In the opening shots we see the Comte Hervé de Kerloquen (Pierre Brasseur) dressed in the tabard of a Maltese knight. Terminally ill, he contemplates death and a short while later disappears, hiding his own body merely to annoy his heirs. Some months laters his family gather at the grand Kerloquen château for the reading of the will. However, the executor of the will informs the family that as no body has been found they will have to wait five years for the Count to be pronounced legally dead. Needless to say the family members are unhappy with this, accutely aware that at the very least the Count’s money is needed to upkeep the chateau and the estate. They spend their time at the château searching for his body. Jealousy and suspicion of each other arises when they decide to stage a play on the grounds of the château (whats called a son et lumiere show), telling of the story of an ancient ancestor at the château of madness and suicide.

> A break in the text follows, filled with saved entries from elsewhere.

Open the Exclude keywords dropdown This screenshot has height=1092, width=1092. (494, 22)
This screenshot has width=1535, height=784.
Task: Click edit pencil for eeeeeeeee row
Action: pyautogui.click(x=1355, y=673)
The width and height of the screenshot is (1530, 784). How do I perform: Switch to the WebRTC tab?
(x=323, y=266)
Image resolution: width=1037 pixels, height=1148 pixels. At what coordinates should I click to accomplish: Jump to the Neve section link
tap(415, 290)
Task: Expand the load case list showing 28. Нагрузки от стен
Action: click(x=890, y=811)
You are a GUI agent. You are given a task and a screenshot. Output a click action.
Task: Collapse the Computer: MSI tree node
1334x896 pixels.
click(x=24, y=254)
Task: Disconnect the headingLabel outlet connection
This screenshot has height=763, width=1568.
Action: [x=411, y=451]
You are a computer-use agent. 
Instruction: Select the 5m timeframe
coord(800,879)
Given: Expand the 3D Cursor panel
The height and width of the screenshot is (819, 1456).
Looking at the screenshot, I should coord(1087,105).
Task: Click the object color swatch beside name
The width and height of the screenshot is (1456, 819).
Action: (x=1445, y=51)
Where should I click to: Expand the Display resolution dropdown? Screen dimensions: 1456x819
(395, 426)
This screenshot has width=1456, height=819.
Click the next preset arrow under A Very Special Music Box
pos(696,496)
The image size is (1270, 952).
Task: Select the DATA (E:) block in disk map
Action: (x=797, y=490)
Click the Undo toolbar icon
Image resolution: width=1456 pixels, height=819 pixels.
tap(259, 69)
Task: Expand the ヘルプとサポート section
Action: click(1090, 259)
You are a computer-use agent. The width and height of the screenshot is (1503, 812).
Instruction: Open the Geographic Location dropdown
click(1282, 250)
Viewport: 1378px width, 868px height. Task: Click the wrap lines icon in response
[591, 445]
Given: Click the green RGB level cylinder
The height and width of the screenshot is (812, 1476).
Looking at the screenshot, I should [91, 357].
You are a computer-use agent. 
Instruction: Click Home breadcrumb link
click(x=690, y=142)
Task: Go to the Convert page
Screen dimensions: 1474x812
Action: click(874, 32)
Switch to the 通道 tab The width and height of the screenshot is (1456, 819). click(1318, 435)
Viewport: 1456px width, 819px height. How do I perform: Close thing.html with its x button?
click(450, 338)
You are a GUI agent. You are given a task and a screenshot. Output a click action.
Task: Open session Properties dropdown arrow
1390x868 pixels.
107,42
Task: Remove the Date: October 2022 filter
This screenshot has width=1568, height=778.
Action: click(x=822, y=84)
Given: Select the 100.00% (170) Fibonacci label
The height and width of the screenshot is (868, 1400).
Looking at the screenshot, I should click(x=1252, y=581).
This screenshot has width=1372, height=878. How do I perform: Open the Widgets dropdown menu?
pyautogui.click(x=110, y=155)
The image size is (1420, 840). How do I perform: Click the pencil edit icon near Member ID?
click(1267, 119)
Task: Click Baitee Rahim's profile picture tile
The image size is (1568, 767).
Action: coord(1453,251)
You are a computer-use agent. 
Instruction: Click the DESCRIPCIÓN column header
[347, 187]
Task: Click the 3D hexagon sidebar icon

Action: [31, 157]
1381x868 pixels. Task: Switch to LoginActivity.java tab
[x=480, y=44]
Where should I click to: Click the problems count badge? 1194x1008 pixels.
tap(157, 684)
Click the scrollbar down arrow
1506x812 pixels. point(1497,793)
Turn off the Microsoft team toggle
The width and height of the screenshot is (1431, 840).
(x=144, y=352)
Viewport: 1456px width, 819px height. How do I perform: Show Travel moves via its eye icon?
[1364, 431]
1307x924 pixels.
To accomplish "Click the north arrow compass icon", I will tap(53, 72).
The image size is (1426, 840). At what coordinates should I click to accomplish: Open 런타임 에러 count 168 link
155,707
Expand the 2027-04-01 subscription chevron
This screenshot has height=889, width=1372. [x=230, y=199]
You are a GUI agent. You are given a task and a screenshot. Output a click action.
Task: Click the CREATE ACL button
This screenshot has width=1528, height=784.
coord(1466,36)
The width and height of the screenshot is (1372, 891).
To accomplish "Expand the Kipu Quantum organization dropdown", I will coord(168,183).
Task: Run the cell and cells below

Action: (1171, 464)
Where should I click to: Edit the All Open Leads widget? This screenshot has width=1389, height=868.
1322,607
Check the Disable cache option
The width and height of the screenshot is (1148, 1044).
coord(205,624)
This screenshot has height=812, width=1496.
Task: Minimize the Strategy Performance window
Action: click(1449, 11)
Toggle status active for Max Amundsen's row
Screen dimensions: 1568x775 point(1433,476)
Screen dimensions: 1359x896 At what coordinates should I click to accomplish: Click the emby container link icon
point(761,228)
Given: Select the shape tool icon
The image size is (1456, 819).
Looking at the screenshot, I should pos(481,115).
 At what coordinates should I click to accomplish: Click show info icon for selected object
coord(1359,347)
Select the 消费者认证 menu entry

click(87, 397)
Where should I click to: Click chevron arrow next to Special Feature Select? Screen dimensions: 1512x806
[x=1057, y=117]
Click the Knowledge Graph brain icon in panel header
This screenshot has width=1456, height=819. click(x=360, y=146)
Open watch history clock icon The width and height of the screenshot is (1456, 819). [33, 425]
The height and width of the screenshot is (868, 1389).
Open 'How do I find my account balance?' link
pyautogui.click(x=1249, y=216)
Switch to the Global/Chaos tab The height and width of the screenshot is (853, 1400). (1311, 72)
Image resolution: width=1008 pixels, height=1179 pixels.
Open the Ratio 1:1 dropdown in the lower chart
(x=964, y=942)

Suddenely a series of deaths and strange happenings start to take place that are made to look like accidents.

This is a good old fashioned ‘Cat and the Canary’ or ‘And There Were None’ type of gothic suspenser with the director’s own unique poetic telling. It was mostly shot on location at a grand châteu, the Château de Goulaine in the Loire Valley. Franju brought with him some of the cast from Eyes Without a Face as well as writers Pierre Boileau and Thomas Narcejac (who had also written the aforementioned Les Diaboliques) while it was atmospherically shot in noirish black and white by Marcel Fradetal. There is also a nice waltzy score by Maurice Jarre. The main actor in the film is the classical actor Brasseur who only appears very briefly in the film as the Count but whose presence permeates the film. Other actors include the beautiful prolific German actress Marianne Koch (who appeared with Clint Eastwood in the spaghetti western classic A Fistful of Dollars, 1964), a young Jean-Louis Trintignant and the stunning Dany Saval. For those, like myself who were not familiar with this particular film it is an interesting suspenser with a different approach to an unoriginal story idea. It is also reminiscent of the lower budget Roger Corman gothic horror, Dementia 13 (1963) which is perhaps better known as the directorial debut for Francis Ford Coppola.

The most signifanct extra on the disc is an almost half-hour 1960 documentary, ‘Le Courrier du Cinema’ filmed during the making of the film that has a rare interview with Franju (who is flattered by the interview reminding him of his poetic style of filmmaking) along with the rest of the cast and crew.